Provo a specchiarmi in una pozzanghera fangosa, ma l'acqua nera non riesce a restituirmi l'immagine del mio viso.

Infilo la chiave nella serratura e il palazzo mi accoglie silenzioso come un cimitero. Ignoro l'ascensore e prendo le scale. Mentre le salgo non faccio neanche caso a dove metto i piedi, troppo occupata a cercare di capire come sto. Dentro me stessa vedo parole taciute, violenza trasformata in vergogna, rabbia assopita, fiumi di lacrime, telai di macchine, scarpe perdute sulla sabbia, trucco tolto con l'acqua di un lavandino davanti allo specchio di un lurido cesso anonimo.

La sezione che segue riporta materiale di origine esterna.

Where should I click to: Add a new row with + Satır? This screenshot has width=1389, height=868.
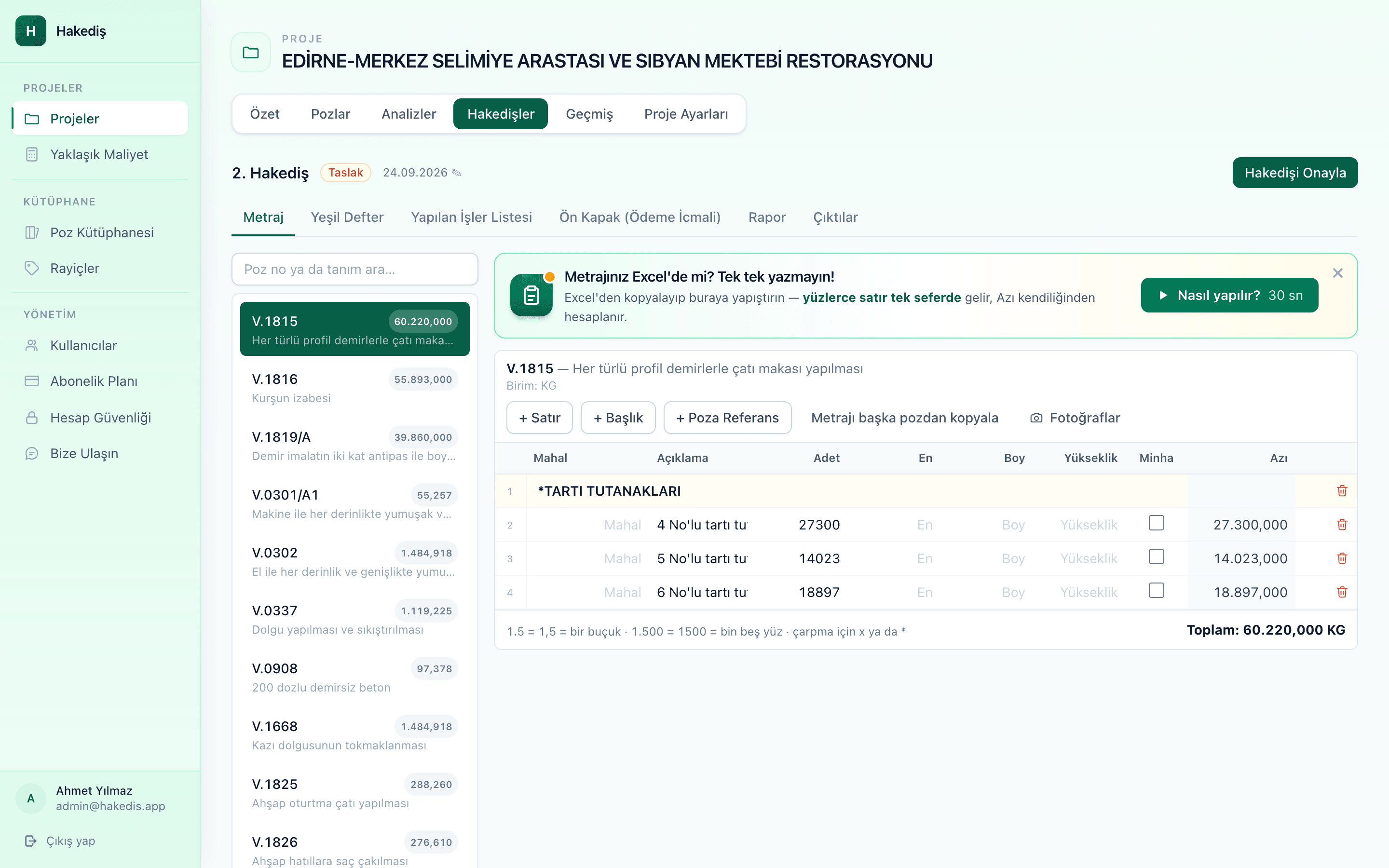(x=540, y=418)
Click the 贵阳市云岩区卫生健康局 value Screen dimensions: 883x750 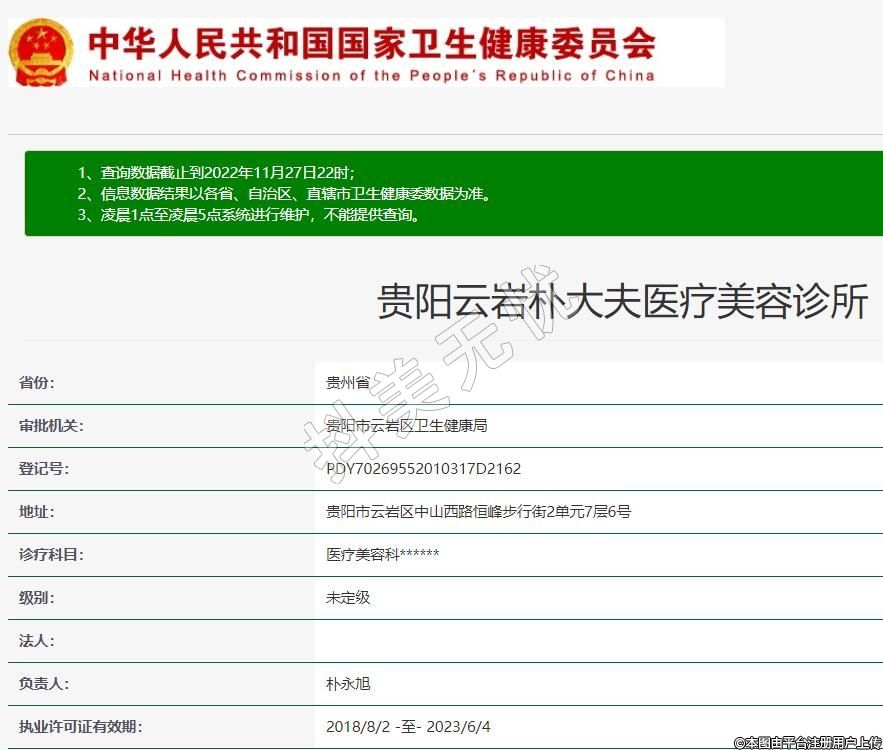click(406, 426)
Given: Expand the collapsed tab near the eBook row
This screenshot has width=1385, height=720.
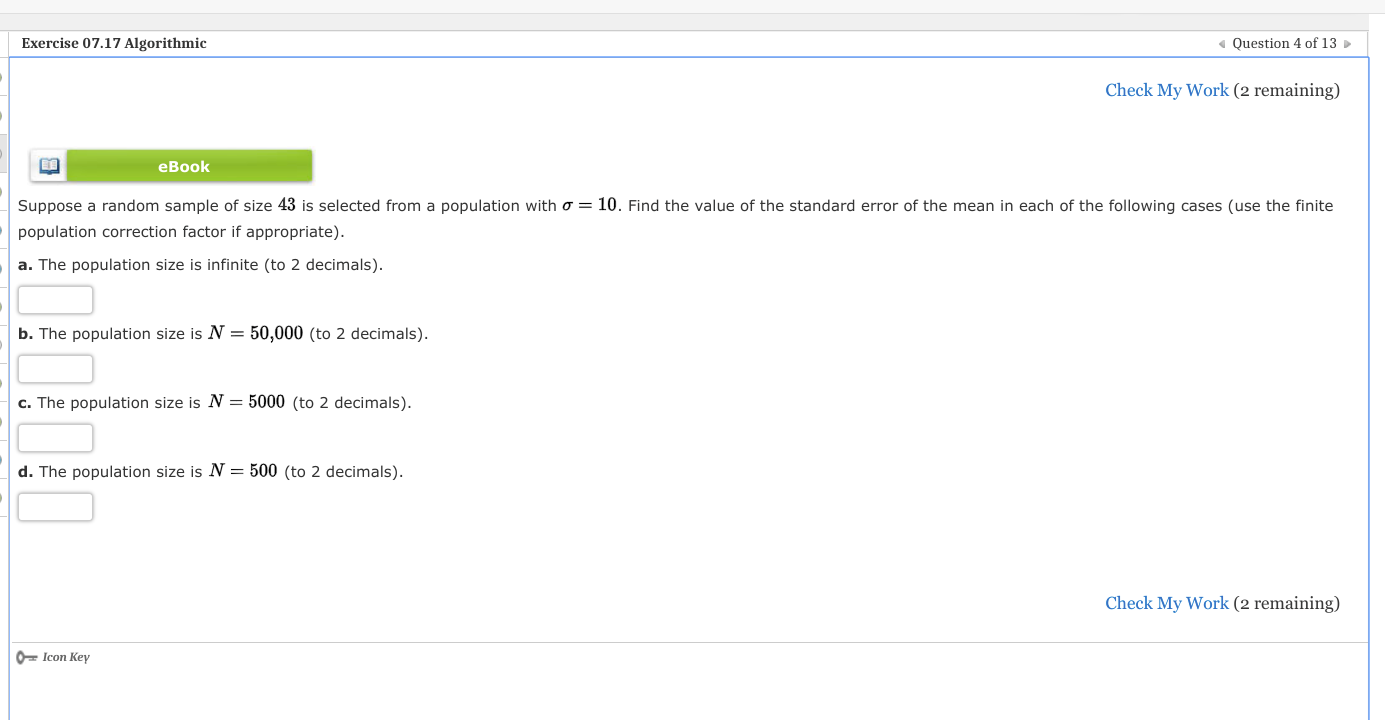Looking at the screenshot, I should pos(2,152).
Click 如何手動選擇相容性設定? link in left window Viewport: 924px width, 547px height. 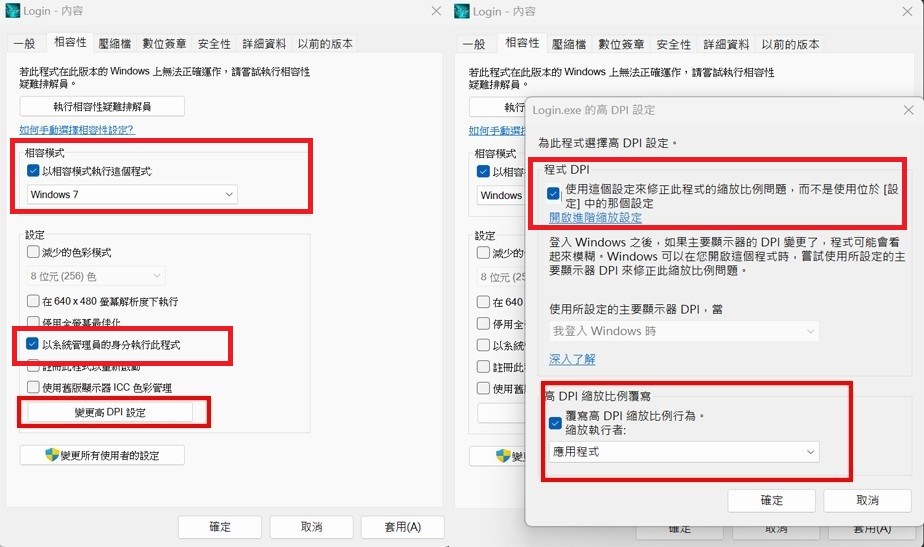(x=77, y=130)
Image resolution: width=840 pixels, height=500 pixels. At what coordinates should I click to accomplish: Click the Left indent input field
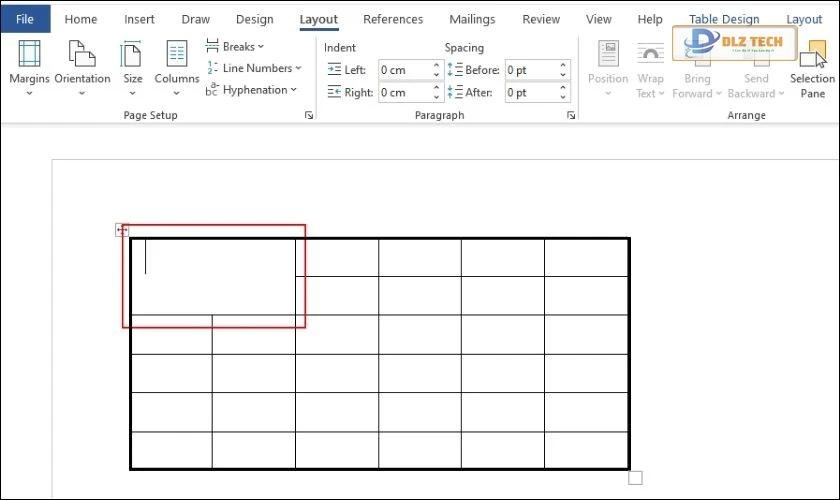403,70
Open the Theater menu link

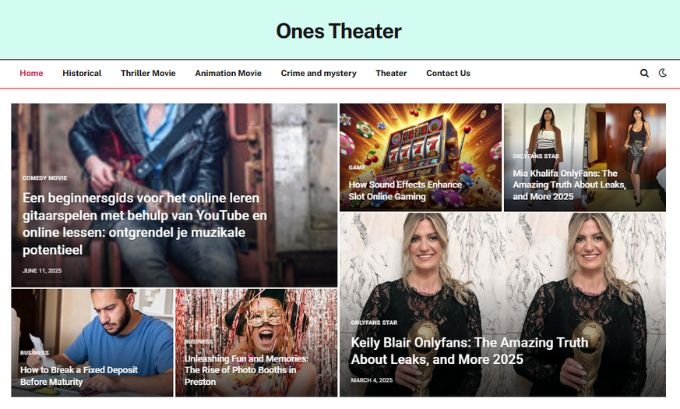tap(391, 73)
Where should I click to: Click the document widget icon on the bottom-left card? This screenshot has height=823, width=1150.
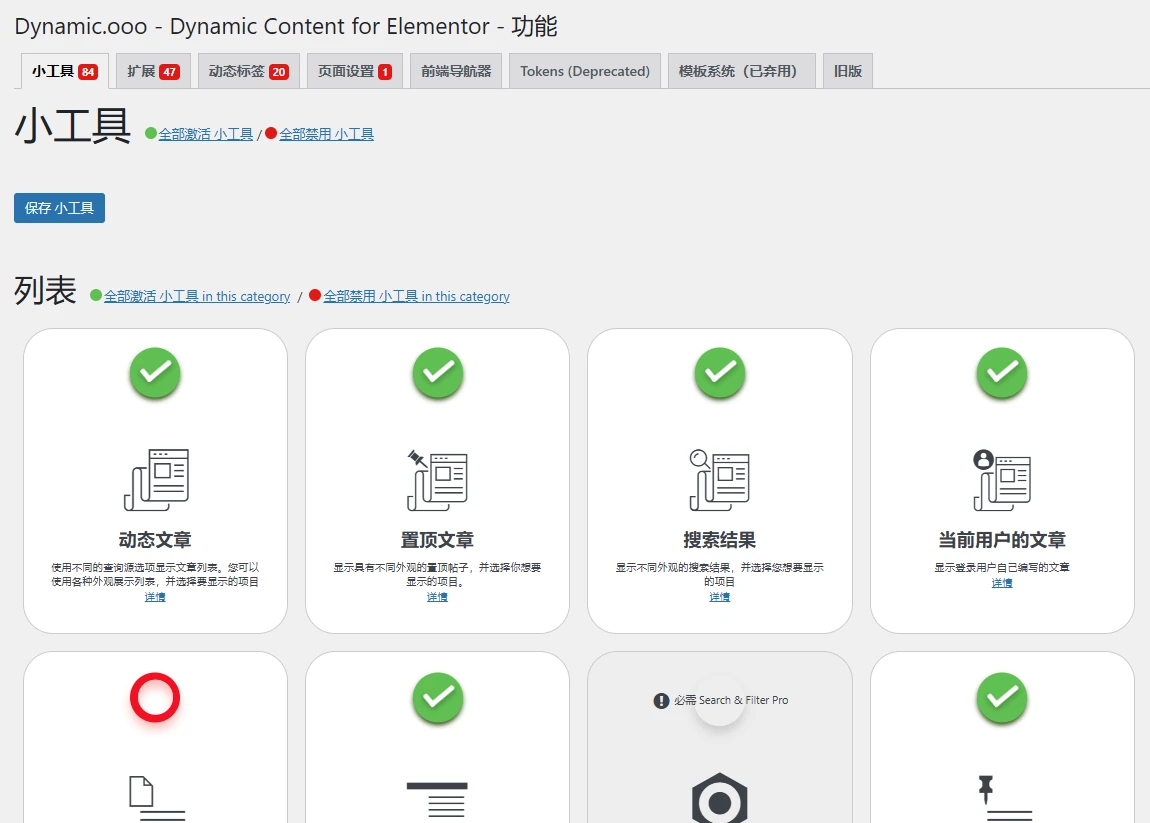click(154, 800)
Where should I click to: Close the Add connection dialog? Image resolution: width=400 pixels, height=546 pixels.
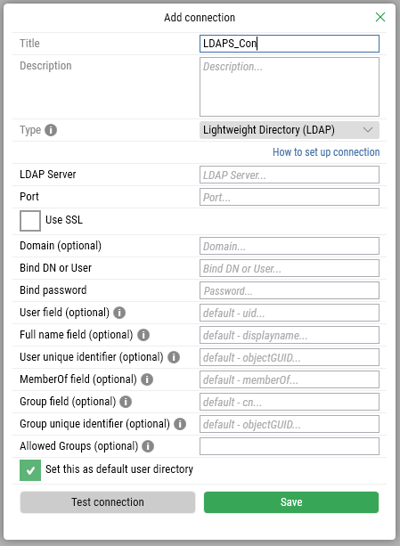coord(380,17)
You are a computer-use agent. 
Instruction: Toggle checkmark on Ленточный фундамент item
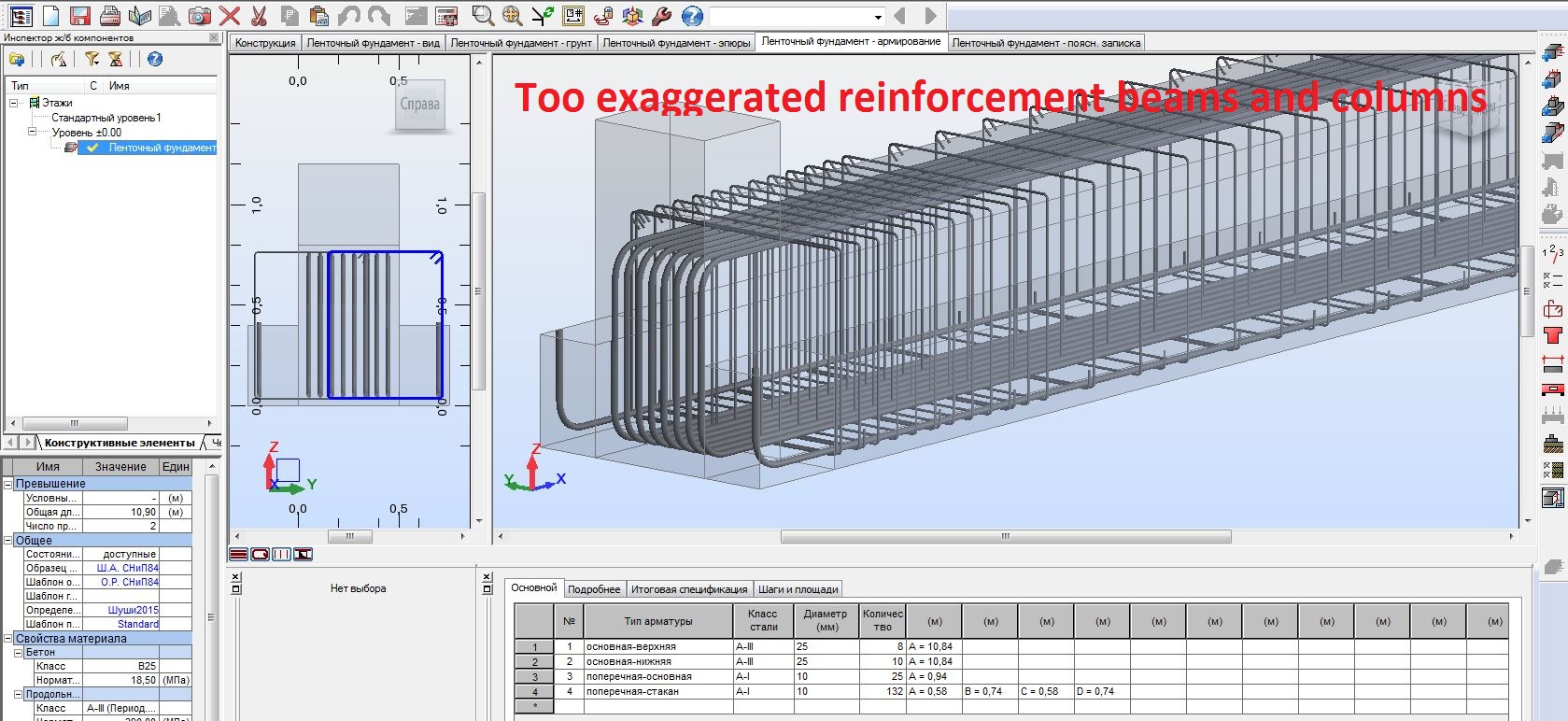point(92,148)
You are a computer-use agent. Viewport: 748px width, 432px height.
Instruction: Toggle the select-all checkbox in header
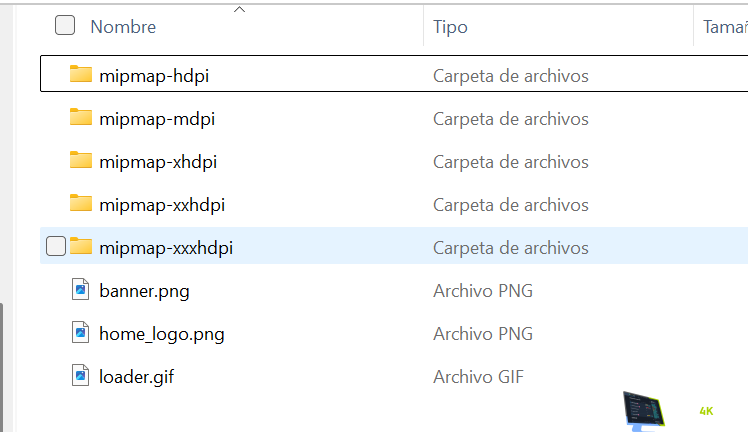click(x=65, y=26)
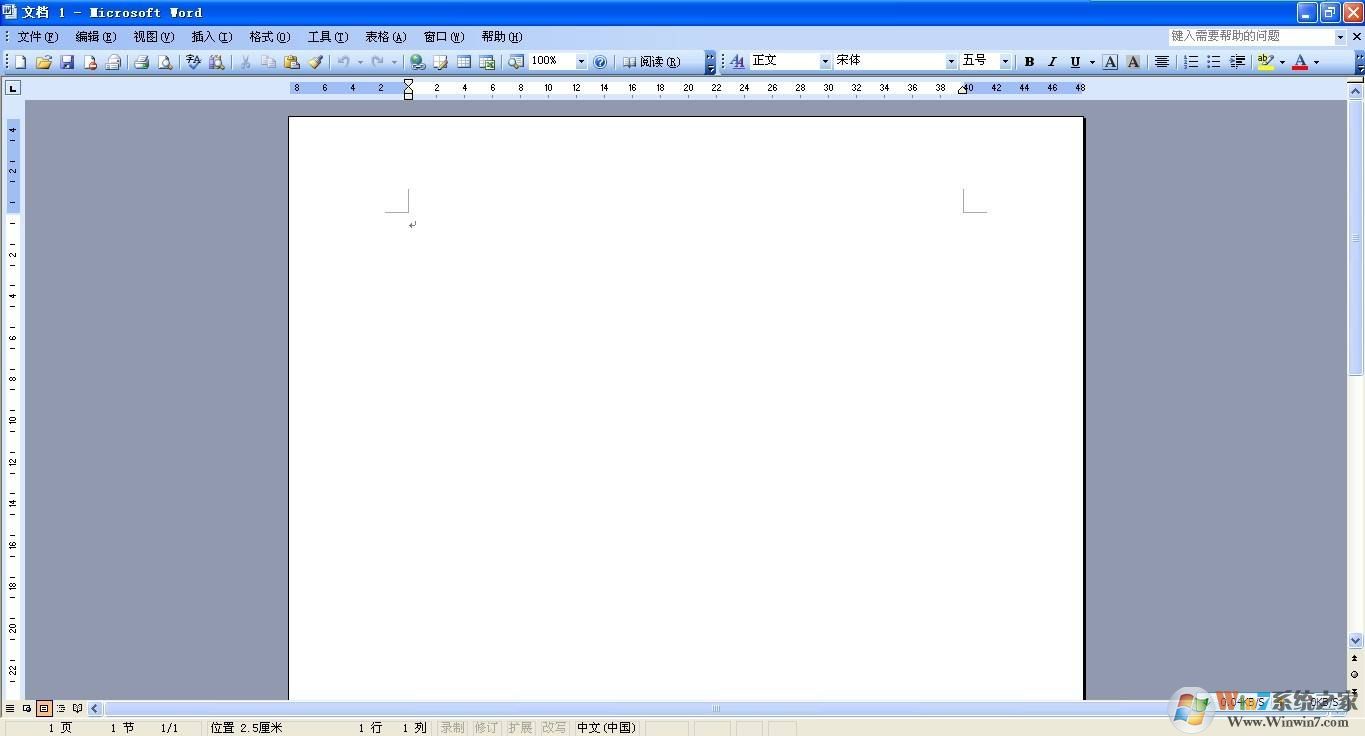Image resolution: width=1365 pixels, height=736 pixels.
Task: Run the spelling and grammar check
Action: [193, 61]
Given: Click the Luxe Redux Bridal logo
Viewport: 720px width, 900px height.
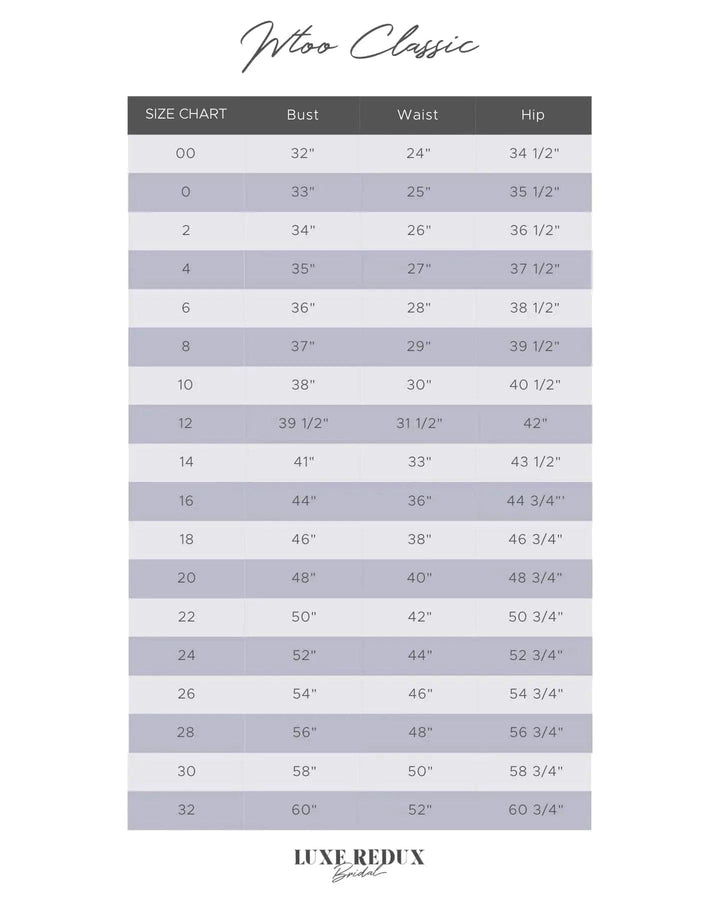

Disconnetti i pensieri mi ordino, rivolgendomi a me stessa come se non fossi io. Disconnetti il cervello. Basta.

Ma più me lo impongo e più le immagini di quella sera si fanno nitide, nella mia testa, intensificandosi come se mi stesse scorrendo davanti il trailer di un horror.

Ero sicura che lo avrei odiato per sempre, e adesso che non lo odio più, mi sento vuota, come se mi avessero strappato con la forza una parte vitale del mio corpo.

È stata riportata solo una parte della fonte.